Very best way to concatenate an array of arrays


I’ve been wondering about this for a while. Suppose I want to concatenate arrays of arrays. Currently the only way I know of doing that is vcat(A...) (or could be hcat, whatever). My understanding is that this is doubly inefficient, first because it has to allocate a new array (unavoidable), but second because it has to recompile vcat for every number of arguments and every element type of every input array A. Therefore, if you want to do this lots of times on lots of different arrays you are really screwed. I suppose I could just write a function that takes a Vector{<:AbstractVector} and allocates the new array properly, but that seems silly.

What is the very best way of doing this?

using RecursiveArrayTools
VA = VectorOfArray(A)
arr = convert(Array,VA)

VectorOfArray is a lazy representation of the array of arrays as a higher order tensor (/matrix if A is a vector of vectors). It uses the indexing fallback to do the conversion. Honestly, I tried writing my own loop for the conversion but the fallback was faster (Tim Holy Cartesian magic?) so this is what I’ve found to be the fastest, and I don’t know how to recreate it without using the lazy matrix indexing.


Thanks, RecursiveArrayTools looks useful.

I was doing this with a little function in Flux.jl, and a quick test shows it’s sometimes quicker:

A100 = [rand(100) for i=1:100];
using BenchmarkTools

using RecursiveArrayTools
@btime convert(Array,VectorOfArray(A100));  # 25.571 μs

using Flux: batch
@btime batch(A100); # 10.686 μs

maximum( convert(Array,VectorOfArray(A100)) - batch(A100) ) # zero

But for [rand(10) for i=1:1000] this is reversed.


I was stupid and thought vcat with single arg would do the job. It doesn’t.

Whether to be lazy or not kinda depends on how often you plan to access the new array, how much memory you have available and how cache-friendly your planned access is.


vcat(V) just returns V.

Wow, ok I was kind of expecting that by now there’d be a really straightforward answer to this. It’s probably too late now, but shouldn’t there be something in Base that does this? I’m thinking of a function that simply allocates an array with elements type the union of the arguments. It would have to do inefficient allocation, but at least it wouldn’t have the compile penalties of vcat.


See discussion here:

I think the consensus was to implement an efficient reduce(vcat, v) but I think it hasn’t been done yet. It is a performance improvement so should be non-breaking.


There seems to be a fairly common misunderstanding about how compatibility works and what is “too late” after 1.0 is released: you can add new features, including new exported names in 1.x since that does not break older code. What you cannot do is remove or change existing features in a 1.x version.

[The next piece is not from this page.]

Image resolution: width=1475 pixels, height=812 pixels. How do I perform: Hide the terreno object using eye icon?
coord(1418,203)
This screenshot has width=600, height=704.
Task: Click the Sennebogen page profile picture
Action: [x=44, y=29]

Note also that a faster reduce(vcat, arrays) method can be added at any time, regardless of feature freezes, since it is just an optimization.


In a slightly more general setting, I have used the following to map and concat an array of array.

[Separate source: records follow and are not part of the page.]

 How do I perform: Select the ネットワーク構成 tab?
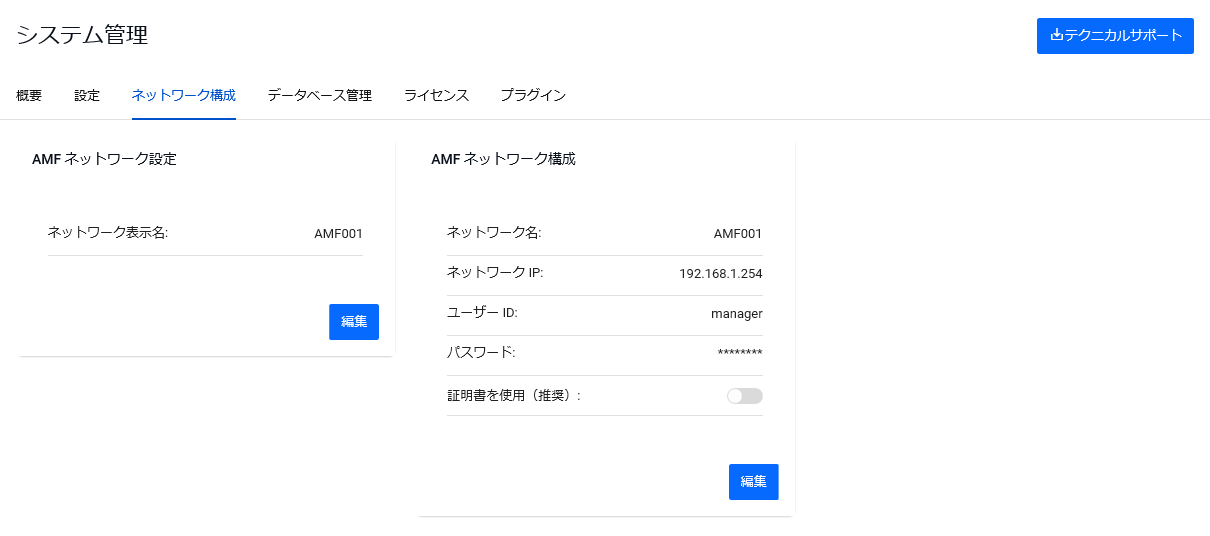(184, 96)
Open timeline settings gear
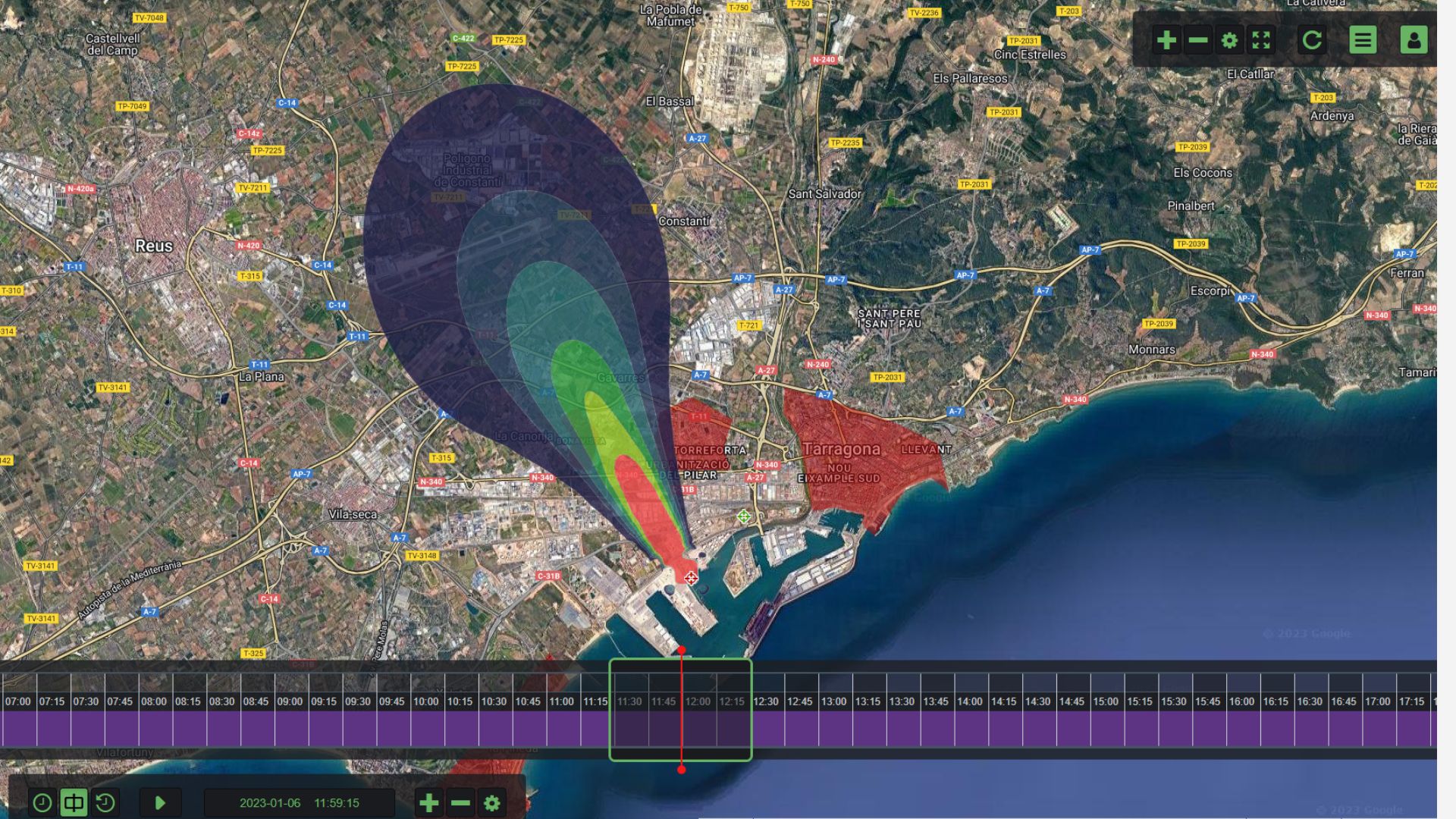Image resolution: width=1456 pixels, height=819 pixels. [x=491, y=802]
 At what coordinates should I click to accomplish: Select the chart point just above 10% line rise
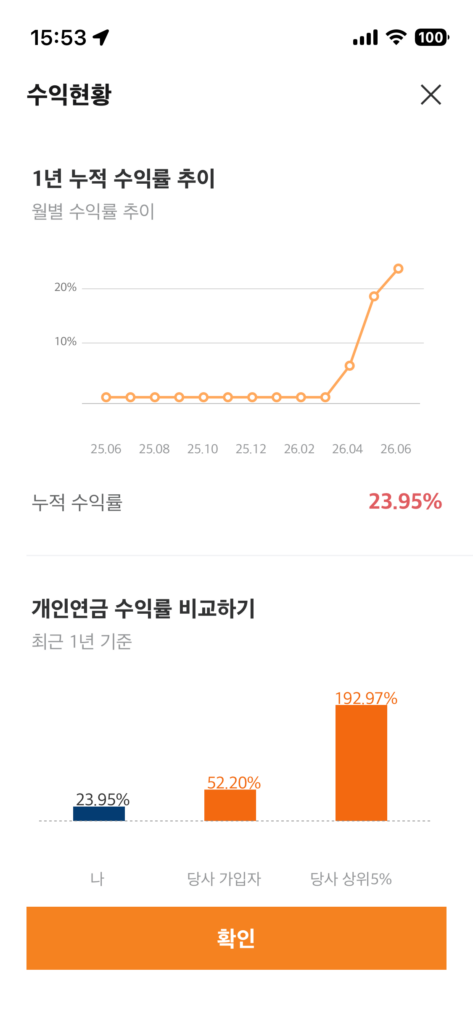tap(350, 366)
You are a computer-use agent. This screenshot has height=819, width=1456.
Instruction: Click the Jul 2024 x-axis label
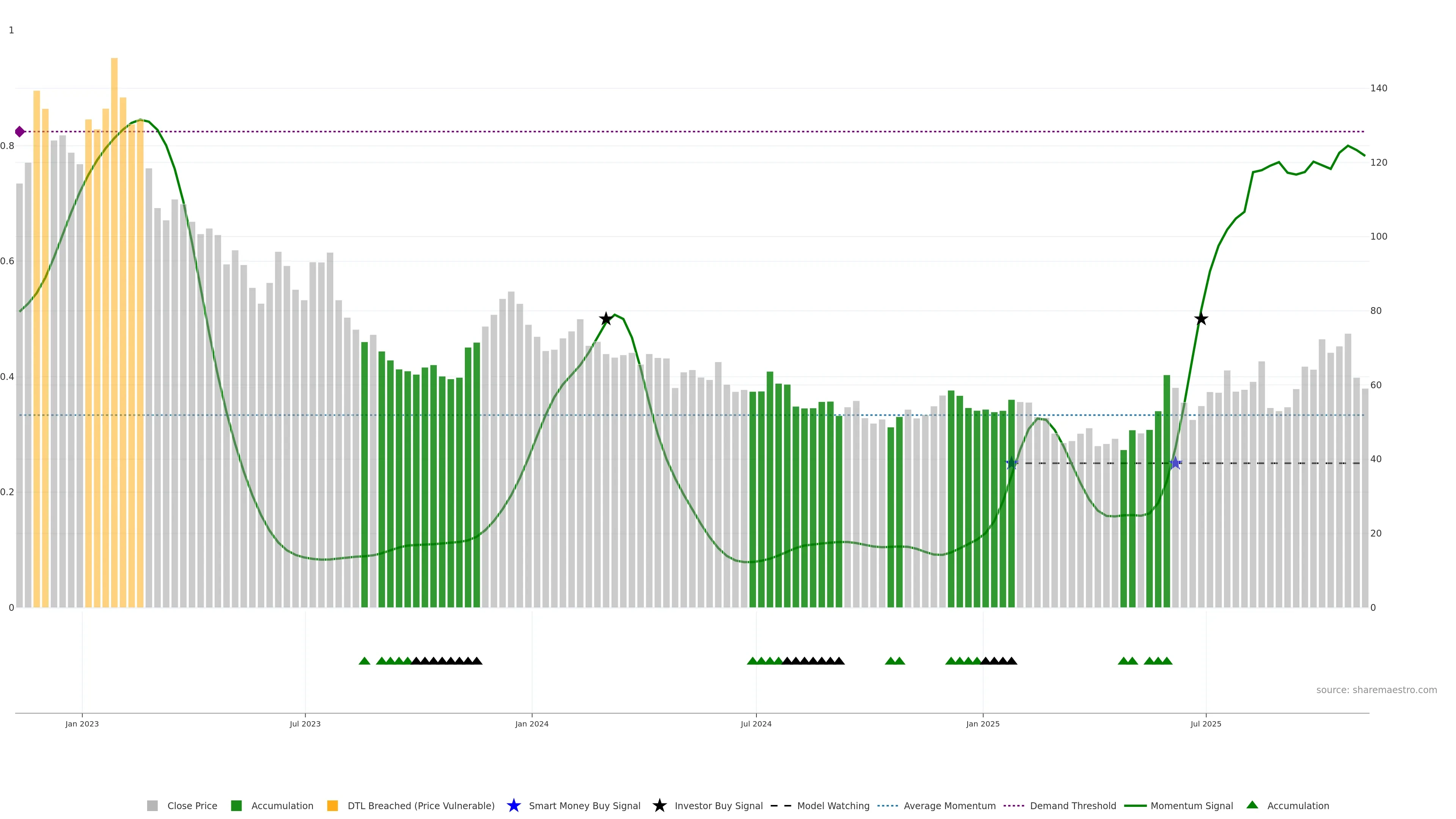(x=756, y=723)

mapconcat1(f, v) = [z for x in v for z in f(x)]
mapconcat2(f, v) = vcat(f.(v)...)
mapconcat3(f,v) = mapfoldl(f, append!, [], v)

The first one allocates more but in some cases it was faster than the other two. I guess it depends on the shape of the data.

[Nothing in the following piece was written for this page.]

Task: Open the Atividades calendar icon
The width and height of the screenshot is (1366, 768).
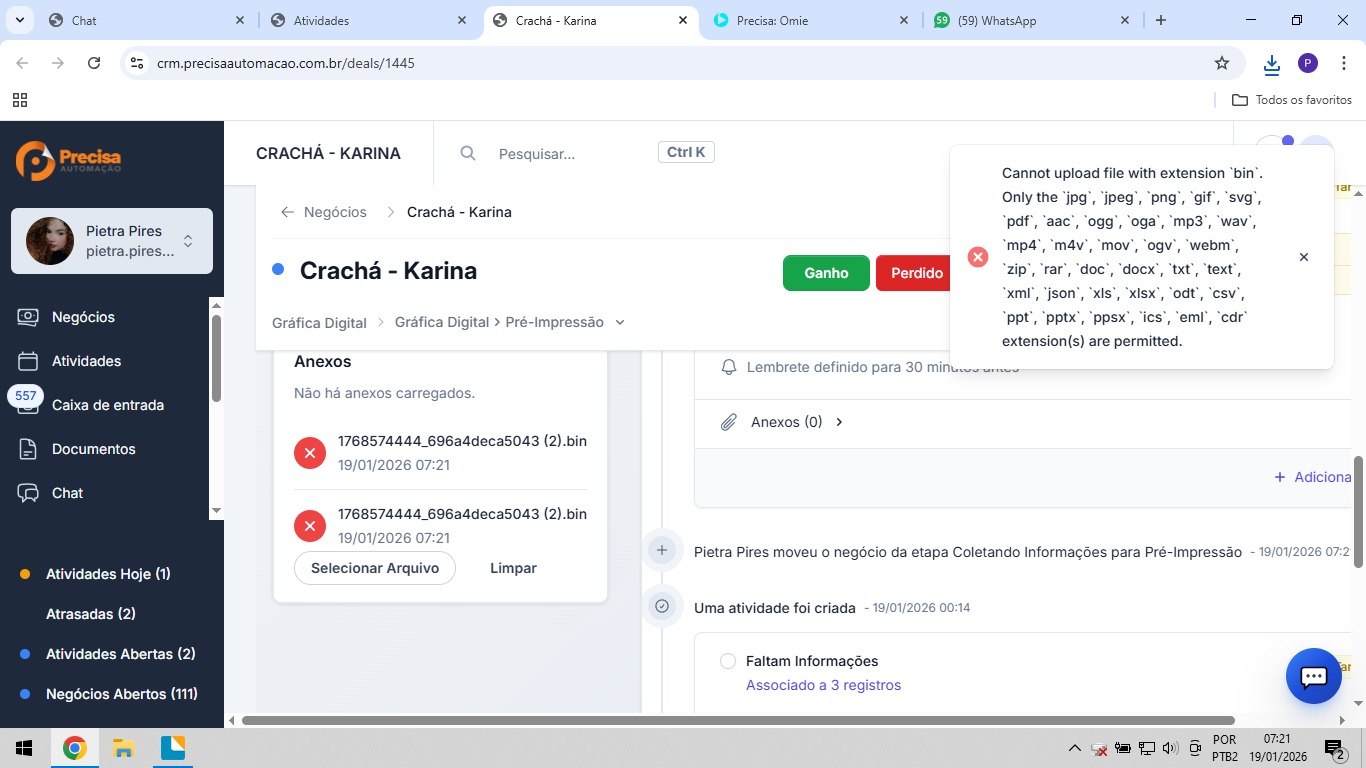Action: [29, 361]
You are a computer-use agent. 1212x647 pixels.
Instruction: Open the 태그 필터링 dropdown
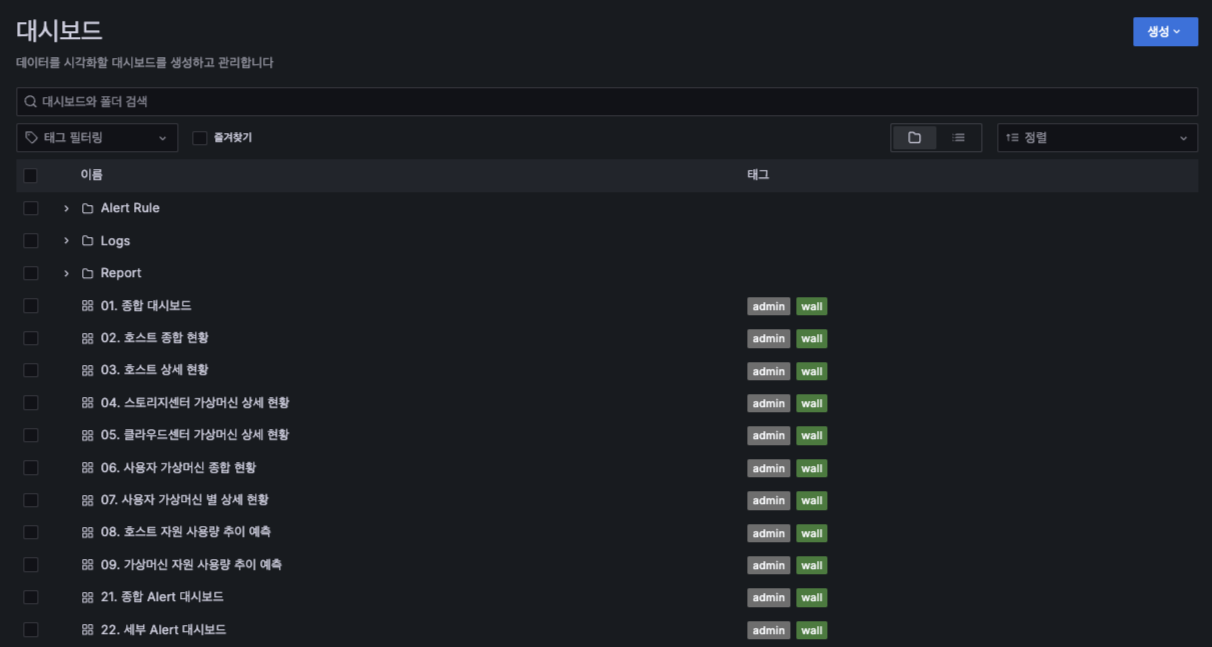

Maybe I’m missing the intent of the question, but I normally write an ugly function similar to this:

function vec2array(v)
    r = length(v)
    c = length(v[1])
    a = Array{Int64}(r,c)
    for i in 1:r, j in 1:c
        a[i,j] = v[i][j]


In Common Lisp, the equivalent of

foo(args...) = args
a = [1,2,3]
foo(a...) === a

is true. It’s a very good optimization. I wonder how breaking it would be to sometimes pass varargs as arrays instead of tuples (and how complicated it would be to optimize in a language with multiple dispatch).


I don’t think we’d even need anything like that would we? All I had in mind when posting this thread was something roughly like @sdmcallister suggested being in Base. The only complication I can think of is determining the appropriate Union type for the resulting array. I suppose we’d have to be consistent with the typing behavior of vcat.

By the way, as far as I know even StaticArrays are basically just tuples under the hood, so that would seem to suggest that yes, arguments really do need to be passed as tuples.